* Excerto do texto *
━━━━━━━━━━━━━━━━━━━━━━━━━━━━━━
Cultura e barbárie no Terceiro Reich - José Cabrita Saraiva

Cultura e barbárie no Terceiro Reich

José Cabrita Saraiva
jose.c.saraiva@sol.pt

https://sol.sapo.pt/artigo/706956

Quando o Presidente Paul von Hindenburg apontou Hitler como chanceler, a 30 de janeiro de 1933, de imediato o aparelho nazi pôs em marcha um plano para imprimir os seus preceitos e valores em todas as dimensões da vida alemã. «As revoluções nunca se limitaram à esfera puramente política», defenderia Joseph Goebbels, o infame ministro da Propaganda, em novembro desse ano. «Estendem-se a todas as áreas da existência social humana. A economia e a cultura, a academia e as artes, não estão ao abrigo do seu impacto».
Não por acaso, algumas das primeiras medidas postas em prática visaram aquilo a que os nacional-socialistas chamavam ‘bolchevismo cultural’. Por um lado, porque o novo poder acreditava que estas criações transmitiam valores errados ao povo alemão, e assim inquinavam a pureza da alma germânica; por outro lado, porque era aí que se concentravam, além de judeus ou de bolchevistas propriamente ditos, muitos pacifistas, socialistas e figuras independentes, que jamais se identificariam com o novo regime.
Logo em 1933 foi levada a cabo uma «purga enorme dos artistas judeus, abstratos, semiabstratos e de esquerda, aliás, de quase todos os artistas alemães com fama internacional», escreve Richard J. Evans em O Terceiro Reich no Poder, recentemente editado em Portugal pelas Edições 70. Artistas como Oscar Kokoschka, Vassily Kandinsky ou Paul Klee, com as suas distorções e o seu compromisso com a liberdade, eram encarados como uma influência perniciosa para a sociedade.
Hitler e Goebbels tinham as suas próprias conceções acerca da vida cultural e não iam permitir que um grupo de «charlatães» e «incompetentes» – como o Führer chamava aos artistas que não lhe agradavam – comprometessem os seus objetivos. Com um misto de dura repressão e generosos incentivos, foi promovida uma estratégia concertada que atingiu os jornais, a rádio, o cinema, a música e a literatura, as artes plásticas, os museus e galerias. Na segunda parte – ‘A Mobilização do Espírito’ – deste segundo volume da sua trilogia, hoje considerada a grande obra de referência sobre o nazismo, Evans faz uma síntese magistral da vida cultural e espiritual na Alemanha no tempo de Hitler.
‘Uma guerra de limpeza implacável’
A dimensão estética do movimento nazi foi notória desde o início, com a sua aposta em símbolos impactantes, como a suástica, e os seus impressionantes desfiles noturnos à luz dos archotes. Com a chegada ao poder, esse aspeto acentuou-se e foi afinado. Heinrich Himmler, por exemplo, quando tinha sob a sua alçada toda a Polícia alemã, definiu ao pormenor como deviam ser as fardas dos guardas.
━━━━━━━━━━━━━━━━━━━━━━━━━━━━━━
[Registos de localização de palavras e elementos]
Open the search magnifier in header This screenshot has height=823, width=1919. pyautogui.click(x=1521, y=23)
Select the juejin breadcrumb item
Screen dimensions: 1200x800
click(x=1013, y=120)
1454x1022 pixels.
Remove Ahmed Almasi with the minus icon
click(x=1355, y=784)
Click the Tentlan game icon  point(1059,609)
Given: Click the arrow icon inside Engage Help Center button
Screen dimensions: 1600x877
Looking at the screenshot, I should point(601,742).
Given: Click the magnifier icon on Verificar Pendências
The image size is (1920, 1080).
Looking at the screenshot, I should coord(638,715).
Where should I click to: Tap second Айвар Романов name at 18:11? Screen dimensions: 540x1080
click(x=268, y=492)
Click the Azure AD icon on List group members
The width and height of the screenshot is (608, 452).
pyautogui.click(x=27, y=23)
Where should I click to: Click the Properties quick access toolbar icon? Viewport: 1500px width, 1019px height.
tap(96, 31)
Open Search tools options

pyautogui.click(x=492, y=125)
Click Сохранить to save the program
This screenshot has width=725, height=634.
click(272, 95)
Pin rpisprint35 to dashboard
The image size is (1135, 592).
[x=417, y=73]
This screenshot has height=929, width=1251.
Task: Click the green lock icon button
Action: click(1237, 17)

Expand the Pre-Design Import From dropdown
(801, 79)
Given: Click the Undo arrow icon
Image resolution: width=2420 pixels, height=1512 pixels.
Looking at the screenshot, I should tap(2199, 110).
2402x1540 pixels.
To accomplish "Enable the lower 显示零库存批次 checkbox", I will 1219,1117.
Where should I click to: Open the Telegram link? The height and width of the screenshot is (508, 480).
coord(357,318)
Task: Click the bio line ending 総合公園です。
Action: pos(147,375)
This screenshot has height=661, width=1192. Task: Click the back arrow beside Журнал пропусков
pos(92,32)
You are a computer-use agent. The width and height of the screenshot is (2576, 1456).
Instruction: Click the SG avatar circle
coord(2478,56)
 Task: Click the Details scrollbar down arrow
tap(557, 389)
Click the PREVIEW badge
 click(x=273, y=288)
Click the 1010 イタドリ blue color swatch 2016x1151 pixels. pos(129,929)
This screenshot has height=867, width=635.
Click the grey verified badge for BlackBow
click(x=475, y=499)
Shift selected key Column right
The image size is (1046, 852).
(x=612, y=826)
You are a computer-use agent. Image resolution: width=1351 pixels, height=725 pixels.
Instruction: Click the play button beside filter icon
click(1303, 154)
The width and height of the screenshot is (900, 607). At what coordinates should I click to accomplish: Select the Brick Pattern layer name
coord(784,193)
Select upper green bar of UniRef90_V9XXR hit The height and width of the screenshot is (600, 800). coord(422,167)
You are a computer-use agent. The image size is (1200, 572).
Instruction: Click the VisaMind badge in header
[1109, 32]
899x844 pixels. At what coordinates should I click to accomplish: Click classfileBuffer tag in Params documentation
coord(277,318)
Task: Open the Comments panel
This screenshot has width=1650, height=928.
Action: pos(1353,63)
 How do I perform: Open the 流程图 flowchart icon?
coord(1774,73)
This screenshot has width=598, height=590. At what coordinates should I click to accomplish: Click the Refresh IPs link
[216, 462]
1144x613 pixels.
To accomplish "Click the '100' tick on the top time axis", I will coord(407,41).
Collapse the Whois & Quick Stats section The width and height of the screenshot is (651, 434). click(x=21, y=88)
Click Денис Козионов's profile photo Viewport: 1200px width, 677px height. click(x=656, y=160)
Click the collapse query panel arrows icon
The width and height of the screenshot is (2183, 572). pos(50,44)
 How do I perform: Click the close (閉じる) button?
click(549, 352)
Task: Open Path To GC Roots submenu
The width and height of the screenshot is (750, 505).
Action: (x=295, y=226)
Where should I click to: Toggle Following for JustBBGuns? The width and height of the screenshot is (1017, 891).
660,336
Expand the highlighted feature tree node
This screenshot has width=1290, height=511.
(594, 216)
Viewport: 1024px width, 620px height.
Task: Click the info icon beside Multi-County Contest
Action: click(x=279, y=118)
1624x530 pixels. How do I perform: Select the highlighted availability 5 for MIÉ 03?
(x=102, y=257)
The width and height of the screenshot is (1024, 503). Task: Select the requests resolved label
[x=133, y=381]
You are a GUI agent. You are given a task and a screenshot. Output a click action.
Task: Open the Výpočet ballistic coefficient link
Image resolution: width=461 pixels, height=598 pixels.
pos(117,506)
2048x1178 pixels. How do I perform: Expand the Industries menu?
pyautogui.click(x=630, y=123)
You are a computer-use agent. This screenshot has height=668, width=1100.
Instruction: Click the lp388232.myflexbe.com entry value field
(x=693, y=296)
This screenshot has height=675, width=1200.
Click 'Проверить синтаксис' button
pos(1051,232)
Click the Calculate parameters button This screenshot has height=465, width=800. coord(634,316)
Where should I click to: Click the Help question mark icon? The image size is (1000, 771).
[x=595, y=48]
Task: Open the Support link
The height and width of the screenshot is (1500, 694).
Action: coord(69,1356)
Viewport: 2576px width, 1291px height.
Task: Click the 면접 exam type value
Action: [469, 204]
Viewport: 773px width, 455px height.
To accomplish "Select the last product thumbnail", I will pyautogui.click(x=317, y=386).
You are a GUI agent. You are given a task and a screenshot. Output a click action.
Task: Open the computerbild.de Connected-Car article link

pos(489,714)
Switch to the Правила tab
━━━━━━━━━━━━━━━━━━━━━━━━━━━━━━
* Requisitos do exercício *
(a) Responda com base no excerto sobre cultura e barbárie no Terceiro Reich:
(i) Em que data Hindenburg nomeou Hitler chanceler?
(ii) Que editora publicou em Portugal O Terceiro Reich no Poder?
(iii) O que definiu Heinrich Himmler ao pormenor?
(b) Reescreva como lista JSON de strings as linhas dos registos entre a que contém "Click Денис Козионов's" e a que contém "Click the Calculate", inclusive. Use uma string por linha e omita as linhas em branco.
O excerto e os registos não têm qualquer relação entre si.

* Respostas *
(a)
(i) A 30 de janeiro de 1933.
(ii) As Edições 70.
(iii) Como deviam ser as fardas dos guardas.

(b)
[
  "Click Денис Козионов's profile photo Viewport: 1200px width, 677px height. click(x=656, y=160)",
  "Click the collapse query panel arrows icon",
  "The width and height of the screenshot is (2183, 572). pos(50,44)",
  " How do I perform: Click the close (閉じる) button?",
  "click(549, 352)",
  "Task: Open Path To GC Roots submenu",
  "The width and height of the screenshot is (750, 505).",
  "Action: (x=295, y=226)",
  "Where should I click to: Toggle Following for JustBBGuns? The width and height of the screenshot is (1017, 891).",
  "660,336",
  "Expand the highlighted feature tree node",
  "This screenshot has width=1290, height=511.",
  "(594, 216)",
  "Viewport: 1024px width, 620px height.",
  "Task: Click the info icon beside Multi-County Contest",
  "Action: click(x=279, y=118)",
  "1624x530 pixels. How do I perform: Select the highlighted availability 5 for MIÉ 03?",
  "(x=102, y=257)",
  "The width and height of the screenshot is (1024, 503). Task: Select the requests resolved label",
  "[x=133, y=381]",
  "You are a GUI agent. You are given a task and a screenshot. Output a click action.",
  "Task: Open the Výpočet ballistic coefficient link",
  "Image resolution: width=461 pixels, height=598 pixels.",
  "pos(117,506)",
  "2048x1178 pixels. How do I perform: Expand the Industries menu?",
  "pyautogui.click(x=630, y=123)",
  "You are a computer-use agent. This screenshot has height=668, width=1100.",
  "Instruction: Click the lp388232.myflexbe.com entry value field",
  "(x=693, y=296)",
  "This screenshot has height=675, width=1200.",
  "Click 'Проверить синтаксис' button",
  "pos(1051,232)",
  "Click the Calculate parameters button This screenshot has height=465, width=800. coord(634,316)"
]